More Forecasting on 2008

In my previous post I already did some forecasting on 2008 and 2009 in terms of where the NVE industry is going. Today, Virtual World News (the guys from the VW Conferences) released a survey on the trends for 2008. In this survey some 45 industry leaders participated.


For a good overview of the contents of the 36 page whitepaper visit Fleeep's blog. My general observation is that each of the respondents is very positive about the developments of the industry. 2008 will see explosion this, massive growth that and so on. Since the majority of the respondents are either from MDC's (Metaverse Development Company) or from MSP's (Metaverse Service Provider) this positive view can be expected. I'm not sure it's fully safe to base your investment plan on their opinion.


The Questions


The questionairre is simple, it's not a long list to pick and choose, but 5 open questions which makes it possible for all of us (not among the 45 chosen) to ponder them ourselves. The questions are:



  1. What are your top 3 trend predictions for 2008?

  2. What business goals have you set for 2008?

  3. What challenges do you expect 2008 to bring for the virtual worlds industry?

  4. A number of new platforms are launching in 2008. What are the biggest impacts this will have on the industry?
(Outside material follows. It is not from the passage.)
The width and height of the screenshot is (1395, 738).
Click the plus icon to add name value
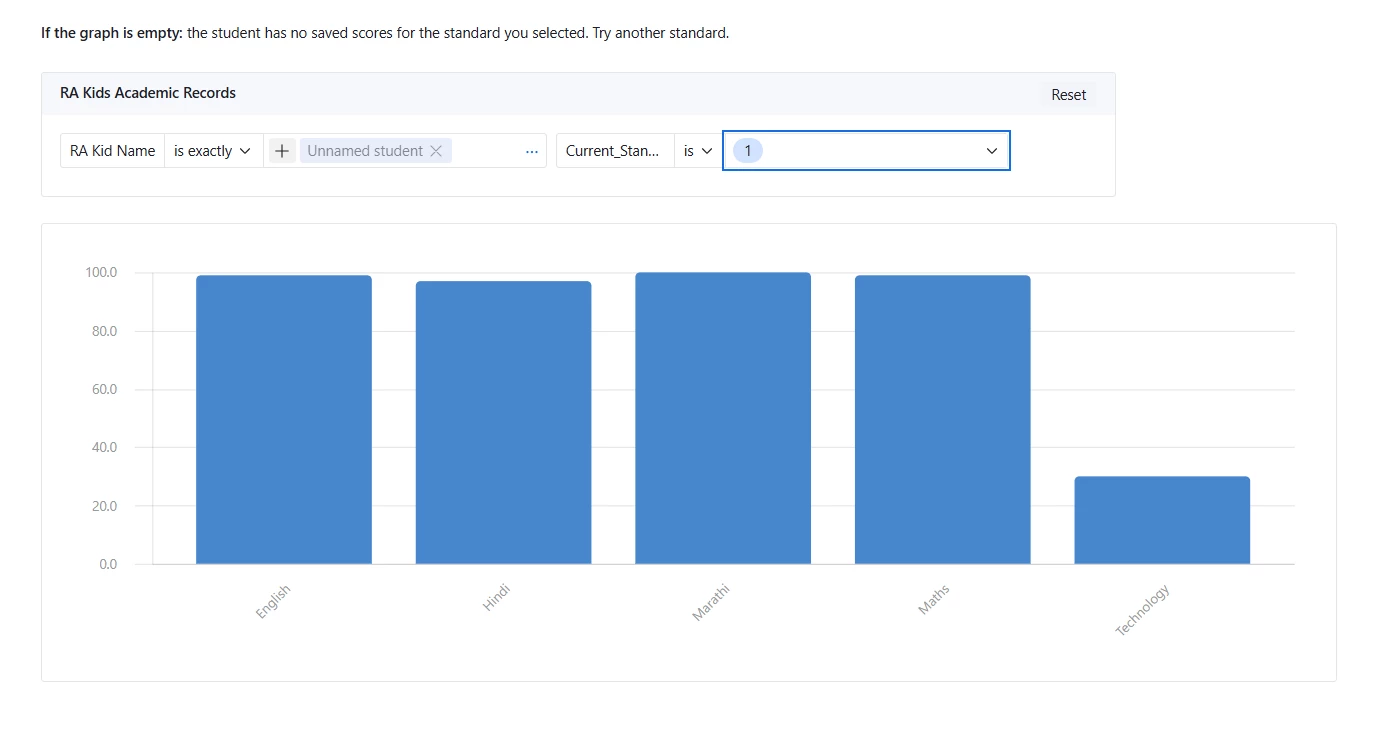click(x=282, y=151)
  5. How will the above changes affect your specific segment of the industry in 2008?

The Answers

  1. What are your top 3 trend predictions for 2008?
    At this moment I don't have a clear top 3, I see a number of scenario's and trends emeriging this quarter though, here they are:
  • In 2008 we're going to be disappointed in Virtual Worlds. As I've pointed out a few times in the past weeks on this blog the current setup is it's Dozens of Them (which by the initials DOT is probably heading for another dot-world crash). What I mean by this is that we've seen about a hundred big companies immerse in Second Life, all with pretty much the same content: Information stands, auditorium and some entertainment stuff. While these are created with great skills by the MDC's it's pretty much the same stuff over again. Right now, most of these virtual enterprises are Marketing & Communication department babies and they're going to be disappointed as they don't bring USP's and ROI's. From this angle we have to differentiate between type of immersion, like:
    - mere presence
    - branding
    - crowdsourcing
    - engagement
    and forget about Business Development.
  • As a result of this disappointment, more MDC's will have to cut down capacity like ESC, or bring in different expertise. 2008 will see a slight shift from the current MDC's to more traditional IT companies like Sogeti or Capgemini who have longterm relations with their clients and a proper supply of Business Analysts who know their clients core business and have the ability to translate that core business to IT and VW solutions.
  • The former means that 2008 will focus on integration, creating API's and mashups, providing data-mining tools etcetera.
  • From a social point of view there will be disappointment in Virtual Worlds as well, mainly produced by lag and hardware power. 2008 will be a good year for NVidia, Intel, AMD and other hardware producers as both the Gameverse and the Metaverse will require a boost in sheer graphical and processor power. Another fundamental part of this new univerese will be the availability of bandwith as worlds like Second Life use streaming technology and are producing over 8 Gbps in data traffic. It will be up to Internet2 / Lamdarail to put their 100 Gbps network into full production (which will probably be beyond 2008) to service this bandwidth need.
  • The Metaverse in general will concentrate in general on the Extraverse, the branded or themed worlds. Since we do not have the ability (in most cases) to translate our core processes into virtual representations, the NVE industry will still be an instrument in marketing media in 2008.
  • As far as extraverses go, they will get more and more aimed at specific groups, for instance girl worlds like Barbieworld and GoSupermodel will grow rapidly. 4th quarter 2008 might see it's first VW specifically aimed at 50+ agegroups in beta.
  • The majority of funding will be coming from governemental organisations exploring virtual worlds in serieous gaming ventures.
  • Social Worlds will lean heavily on the gameverse to find the key to upgrading registered users to active users. This will mean that more and more storylines will be implemented in the Metaverse and offer new handles for interactive media (convergence with television a.o.)
  • Another challenge for Social Worlds will be the mashup with social networking sites like linked-in, Facebook and the likes. This also brings in the all important question of Identity Management (and in its wake interoperability and portability).
  • On the part of Second Life we will see improvement in stability as Aric Linden's QA team will be finalising their tests on the new Windlight client in January, making it the most stable release Linden Lab has ever produced. Havok 4 will be implemented somewhere mid 2008 as physics engine.
  • Aside from taxlaws and other governmental regulations the industry will gain some significance for retirment funding and insurance companies as more and more people will earn their living in virtual environments.
  • A huge issue will be the "What if I die" scenario: What happens to my second life and my virtual assets when I'm no longer there. When I'm gone, who owns my identity, will there be successionrights?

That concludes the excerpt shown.